▶ Assigned task: Please keep to the lines below from the one with "churchthemes.com (875, 949)" through the one with "Laboratoire de recherche", and restate them word for word, ends included.

§ §

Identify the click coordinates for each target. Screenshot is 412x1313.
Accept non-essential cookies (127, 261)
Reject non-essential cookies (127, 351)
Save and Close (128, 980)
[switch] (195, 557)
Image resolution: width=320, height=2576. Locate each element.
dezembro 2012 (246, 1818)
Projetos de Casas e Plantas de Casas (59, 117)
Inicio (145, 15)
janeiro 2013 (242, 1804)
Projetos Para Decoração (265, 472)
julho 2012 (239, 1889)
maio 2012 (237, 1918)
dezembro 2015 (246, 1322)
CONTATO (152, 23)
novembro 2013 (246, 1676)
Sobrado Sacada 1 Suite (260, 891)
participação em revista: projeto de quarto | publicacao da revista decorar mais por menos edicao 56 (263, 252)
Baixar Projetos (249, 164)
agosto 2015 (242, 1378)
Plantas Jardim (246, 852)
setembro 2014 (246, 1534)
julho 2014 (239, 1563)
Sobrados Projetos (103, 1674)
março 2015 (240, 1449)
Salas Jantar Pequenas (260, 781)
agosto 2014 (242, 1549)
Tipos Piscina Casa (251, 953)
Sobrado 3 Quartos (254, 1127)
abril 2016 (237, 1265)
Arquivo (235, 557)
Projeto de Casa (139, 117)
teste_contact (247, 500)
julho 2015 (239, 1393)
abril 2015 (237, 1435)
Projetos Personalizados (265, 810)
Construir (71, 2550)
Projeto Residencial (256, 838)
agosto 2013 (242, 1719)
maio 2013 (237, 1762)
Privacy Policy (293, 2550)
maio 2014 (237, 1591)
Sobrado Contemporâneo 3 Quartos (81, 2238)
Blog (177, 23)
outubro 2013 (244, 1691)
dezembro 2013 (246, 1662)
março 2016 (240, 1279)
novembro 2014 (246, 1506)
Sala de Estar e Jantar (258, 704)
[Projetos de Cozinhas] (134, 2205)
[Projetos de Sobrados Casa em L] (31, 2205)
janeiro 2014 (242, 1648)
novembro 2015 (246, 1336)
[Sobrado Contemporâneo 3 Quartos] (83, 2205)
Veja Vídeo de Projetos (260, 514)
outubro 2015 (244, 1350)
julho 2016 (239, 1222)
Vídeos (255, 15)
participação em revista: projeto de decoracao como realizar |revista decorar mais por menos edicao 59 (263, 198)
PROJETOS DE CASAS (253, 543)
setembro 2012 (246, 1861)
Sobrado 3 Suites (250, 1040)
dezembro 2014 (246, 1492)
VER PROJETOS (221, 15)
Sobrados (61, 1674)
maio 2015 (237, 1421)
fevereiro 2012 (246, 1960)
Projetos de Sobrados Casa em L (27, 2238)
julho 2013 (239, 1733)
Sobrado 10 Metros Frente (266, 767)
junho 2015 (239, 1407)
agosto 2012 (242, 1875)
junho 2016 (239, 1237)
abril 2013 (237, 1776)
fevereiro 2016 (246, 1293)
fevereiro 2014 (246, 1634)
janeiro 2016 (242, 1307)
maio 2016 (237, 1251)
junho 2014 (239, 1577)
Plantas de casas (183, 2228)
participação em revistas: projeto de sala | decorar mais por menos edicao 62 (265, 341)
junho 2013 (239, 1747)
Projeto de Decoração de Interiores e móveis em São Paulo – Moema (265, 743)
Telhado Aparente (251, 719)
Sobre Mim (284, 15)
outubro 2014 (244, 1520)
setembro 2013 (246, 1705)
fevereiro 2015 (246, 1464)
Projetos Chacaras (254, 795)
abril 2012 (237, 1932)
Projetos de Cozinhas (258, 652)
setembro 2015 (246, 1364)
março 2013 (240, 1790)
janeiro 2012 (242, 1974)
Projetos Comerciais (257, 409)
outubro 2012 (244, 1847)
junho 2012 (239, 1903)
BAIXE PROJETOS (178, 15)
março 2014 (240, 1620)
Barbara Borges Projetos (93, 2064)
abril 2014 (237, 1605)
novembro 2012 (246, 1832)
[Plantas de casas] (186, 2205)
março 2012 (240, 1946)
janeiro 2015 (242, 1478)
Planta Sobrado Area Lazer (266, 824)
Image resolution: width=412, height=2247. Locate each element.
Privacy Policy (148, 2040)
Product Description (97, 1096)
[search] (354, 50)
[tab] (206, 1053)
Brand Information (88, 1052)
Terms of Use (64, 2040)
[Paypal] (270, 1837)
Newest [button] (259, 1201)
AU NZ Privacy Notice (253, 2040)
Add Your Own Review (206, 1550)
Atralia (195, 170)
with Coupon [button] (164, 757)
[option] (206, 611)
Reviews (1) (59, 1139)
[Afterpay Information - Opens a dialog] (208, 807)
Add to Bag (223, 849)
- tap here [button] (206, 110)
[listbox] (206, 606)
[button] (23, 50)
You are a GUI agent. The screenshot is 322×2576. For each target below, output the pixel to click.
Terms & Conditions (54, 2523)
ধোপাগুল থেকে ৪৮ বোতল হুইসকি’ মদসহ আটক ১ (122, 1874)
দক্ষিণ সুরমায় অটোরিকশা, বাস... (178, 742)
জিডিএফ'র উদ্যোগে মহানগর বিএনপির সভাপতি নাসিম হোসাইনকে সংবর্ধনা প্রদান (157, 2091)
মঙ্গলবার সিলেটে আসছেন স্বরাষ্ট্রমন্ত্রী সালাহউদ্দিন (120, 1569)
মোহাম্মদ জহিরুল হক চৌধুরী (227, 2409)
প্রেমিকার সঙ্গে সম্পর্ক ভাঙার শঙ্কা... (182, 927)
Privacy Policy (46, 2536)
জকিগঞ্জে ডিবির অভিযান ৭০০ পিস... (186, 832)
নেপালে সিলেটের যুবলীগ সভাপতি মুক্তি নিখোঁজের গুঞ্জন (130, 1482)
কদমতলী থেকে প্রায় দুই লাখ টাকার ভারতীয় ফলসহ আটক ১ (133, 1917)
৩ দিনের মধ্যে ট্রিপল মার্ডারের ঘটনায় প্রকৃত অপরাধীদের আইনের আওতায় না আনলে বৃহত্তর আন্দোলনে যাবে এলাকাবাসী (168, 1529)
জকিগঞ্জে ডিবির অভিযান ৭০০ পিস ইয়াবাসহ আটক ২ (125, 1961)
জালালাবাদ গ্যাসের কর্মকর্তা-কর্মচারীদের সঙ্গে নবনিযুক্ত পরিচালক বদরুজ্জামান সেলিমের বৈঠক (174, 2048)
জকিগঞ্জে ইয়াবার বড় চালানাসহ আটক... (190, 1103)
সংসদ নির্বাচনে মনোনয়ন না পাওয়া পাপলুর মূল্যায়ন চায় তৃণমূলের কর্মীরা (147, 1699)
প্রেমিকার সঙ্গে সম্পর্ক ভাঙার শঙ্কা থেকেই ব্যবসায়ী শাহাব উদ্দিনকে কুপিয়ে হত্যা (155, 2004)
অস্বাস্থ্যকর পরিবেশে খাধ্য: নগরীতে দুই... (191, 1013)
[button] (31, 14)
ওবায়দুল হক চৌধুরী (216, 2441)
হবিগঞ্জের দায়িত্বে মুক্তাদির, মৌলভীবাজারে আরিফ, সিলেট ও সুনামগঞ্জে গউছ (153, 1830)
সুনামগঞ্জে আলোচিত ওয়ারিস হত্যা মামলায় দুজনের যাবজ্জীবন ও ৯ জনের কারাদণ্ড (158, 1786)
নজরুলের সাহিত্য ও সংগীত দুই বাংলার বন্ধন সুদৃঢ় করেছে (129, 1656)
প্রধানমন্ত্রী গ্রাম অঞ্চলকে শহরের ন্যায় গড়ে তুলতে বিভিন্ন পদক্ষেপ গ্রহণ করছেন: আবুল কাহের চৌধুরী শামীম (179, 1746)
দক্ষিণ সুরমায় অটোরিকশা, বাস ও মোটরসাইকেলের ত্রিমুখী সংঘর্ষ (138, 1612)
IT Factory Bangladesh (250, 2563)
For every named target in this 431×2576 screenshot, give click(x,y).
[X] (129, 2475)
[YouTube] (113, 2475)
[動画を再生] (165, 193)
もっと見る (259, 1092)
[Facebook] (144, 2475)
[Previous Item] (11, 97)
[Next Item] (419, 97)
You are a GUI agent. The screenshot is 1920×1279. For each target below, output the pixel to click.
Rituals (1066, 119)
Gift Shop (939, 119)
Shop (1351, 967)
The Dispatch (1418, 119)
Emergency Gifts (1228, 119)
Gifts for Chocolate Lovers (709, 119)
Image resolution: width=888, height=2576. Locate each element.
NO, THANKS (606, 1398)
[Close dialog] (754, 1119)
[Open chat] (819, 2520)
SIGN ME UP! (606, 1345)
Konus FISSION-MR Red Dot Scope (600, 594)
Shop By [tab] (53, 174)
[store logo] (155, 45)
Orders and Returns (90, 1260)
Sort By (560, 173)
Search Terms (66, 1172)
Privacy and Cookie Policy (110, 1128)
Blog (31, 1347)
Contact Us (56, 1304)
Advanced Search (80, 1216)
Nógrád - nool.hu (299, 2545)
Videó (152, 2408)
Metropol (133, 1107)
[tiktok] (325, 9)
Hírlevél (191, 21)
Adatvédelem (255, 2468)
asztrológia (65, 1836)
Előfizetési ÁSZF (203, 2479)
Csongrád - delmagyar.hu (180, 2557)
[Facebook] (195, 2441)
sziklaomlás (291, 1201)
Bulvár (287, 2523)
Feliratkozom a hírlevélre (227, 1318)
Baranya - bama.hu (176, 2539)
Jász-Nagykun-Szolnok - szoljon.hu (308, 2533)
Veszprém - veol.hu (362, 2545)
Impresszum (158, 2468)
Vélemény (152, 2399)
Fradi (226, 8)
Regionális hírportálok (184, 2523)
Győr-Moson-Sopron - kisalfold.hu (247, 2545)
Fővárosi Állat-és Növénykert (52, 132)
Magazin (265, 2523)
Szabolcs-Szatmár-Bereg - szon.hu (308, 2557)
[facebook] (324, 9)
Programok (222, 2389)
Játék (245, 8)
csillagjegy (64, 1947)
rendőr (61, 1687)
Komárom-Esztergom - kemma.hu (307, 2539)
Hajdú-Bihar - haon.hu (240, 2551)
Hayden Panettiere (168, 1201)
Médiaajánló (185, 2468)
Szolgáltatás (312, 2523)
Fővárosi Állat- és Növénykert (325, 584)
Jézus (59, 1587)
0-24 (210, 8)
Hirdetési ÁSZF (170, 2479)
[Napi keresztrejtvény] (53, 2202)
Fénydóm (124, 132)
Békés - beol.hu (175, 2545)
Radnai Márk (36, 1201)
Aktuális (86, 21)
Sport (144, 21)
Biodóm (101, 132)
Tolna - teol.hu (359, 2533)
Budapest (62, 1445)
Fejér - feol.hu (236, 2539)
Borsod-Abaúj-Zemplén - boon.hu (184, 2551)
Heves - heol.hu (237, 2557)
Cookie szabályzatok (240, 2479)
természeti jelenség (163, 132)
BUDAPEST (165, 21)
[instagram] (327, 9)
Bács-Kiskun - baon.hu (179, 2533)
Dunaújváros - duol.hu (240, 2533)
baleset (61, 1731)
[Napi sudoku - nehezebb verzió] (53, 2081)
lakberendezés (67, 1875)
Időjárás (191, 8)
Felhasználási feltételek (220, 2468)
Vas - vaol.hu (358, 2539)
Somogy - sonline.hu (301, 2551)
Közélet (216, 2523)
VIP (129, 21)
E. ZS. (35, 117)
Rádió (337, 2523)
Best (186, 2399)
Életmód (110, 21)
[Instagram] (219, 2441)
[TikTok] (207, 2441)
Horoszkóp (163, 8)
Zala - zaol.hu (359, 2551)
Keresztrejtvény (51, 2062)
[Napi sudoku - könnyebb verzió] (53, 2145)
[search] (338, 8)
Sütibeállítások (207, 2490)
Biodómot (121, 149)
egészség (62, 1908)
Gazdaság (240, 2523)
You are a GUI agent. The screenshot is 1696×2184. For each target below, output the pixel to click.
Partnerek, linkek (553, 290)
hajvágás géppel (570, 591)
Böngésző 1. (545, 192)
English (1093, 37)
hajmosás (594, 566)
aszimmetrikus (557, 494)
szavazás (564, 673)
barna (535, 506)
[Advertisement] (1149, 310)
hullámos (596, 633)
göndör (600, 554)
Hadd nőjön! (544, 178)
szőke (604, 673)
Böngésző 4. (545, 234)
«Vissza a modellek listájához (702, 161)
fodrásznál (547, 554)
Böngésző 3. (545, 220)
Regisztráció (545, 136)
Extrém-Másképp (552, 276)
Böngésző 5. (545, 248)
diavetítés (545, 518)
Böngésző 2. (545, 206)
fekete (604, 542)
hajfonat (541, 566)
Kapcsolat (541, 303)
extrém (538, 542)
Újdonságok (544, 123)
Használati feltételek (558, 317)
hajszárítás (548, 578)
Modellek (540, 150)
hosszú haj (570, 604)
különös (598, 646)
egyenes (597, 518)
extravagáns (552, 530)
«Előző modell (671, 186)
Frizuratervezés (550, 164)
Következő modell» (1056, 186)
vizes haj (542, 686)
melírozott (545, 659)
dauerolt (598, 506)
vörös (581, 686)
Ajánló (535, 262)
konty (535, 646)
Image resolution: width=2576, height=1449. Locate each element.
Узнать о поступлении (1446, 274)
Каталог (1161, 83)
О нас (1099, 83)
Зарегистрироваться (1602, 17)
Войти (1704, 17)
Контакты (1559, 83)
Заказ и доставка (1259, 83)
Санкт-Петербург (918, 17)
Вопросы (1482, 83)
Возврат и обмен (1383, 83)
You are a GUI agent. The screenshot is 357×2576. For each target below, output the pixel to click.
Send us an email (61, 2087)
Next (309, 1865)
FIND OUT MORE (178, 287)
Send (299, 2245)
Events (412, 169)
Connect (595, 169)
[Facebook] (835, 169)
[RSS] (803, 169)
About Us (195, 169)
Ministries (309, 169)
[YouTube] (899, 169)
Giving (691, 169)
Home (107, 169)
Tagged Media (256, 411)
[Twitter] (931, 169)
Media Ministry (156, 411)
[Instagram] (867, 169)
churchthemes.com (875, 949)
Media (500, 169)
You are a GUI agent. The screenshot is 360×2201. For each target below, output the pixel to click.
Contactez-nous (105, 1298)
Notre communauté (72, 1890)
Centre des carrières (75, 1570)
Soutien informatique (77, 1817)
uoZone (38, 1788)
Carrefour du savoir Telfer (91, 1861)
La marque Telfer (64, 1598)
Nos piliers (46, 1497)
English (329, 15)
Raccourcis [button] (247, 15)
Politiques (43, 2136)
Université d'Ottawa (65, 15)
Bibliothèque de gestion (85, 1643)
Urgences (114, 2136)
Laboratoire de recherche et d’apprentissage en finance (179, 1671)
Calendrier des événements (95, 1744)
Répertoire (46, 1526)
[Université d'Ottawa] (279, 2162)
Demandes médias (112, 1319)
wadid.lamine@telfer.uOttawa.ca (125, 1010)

§ §

▶ Task solution:
churchthemes.com (875, 949)
Media (500, 169)
You are a GUI agent. The screenshot is 360×2201. For each target below, output the pixel to click.
Contactez-nous (105, 1298)
Notre communauté (72, 1890)
Centre des carrières (75, 1570)
Soutien informatique (77, 1817)
uoZone (38, 1788)
Carrefour du savoir Telfer (91, 1861)
La marque Telfer (64, 1598)
Nos piliers (46, 1497)
English (329, 15)
Raccourcis [button] (247, 15)
Politiques (43, 2136)
Université d'Ottawa (65, 15)
Bibliothèque de gestion (85, 1643)
Urgences (114, 2136)
Laboratoire de recherche et d’apprentissage en finance (179, 1671)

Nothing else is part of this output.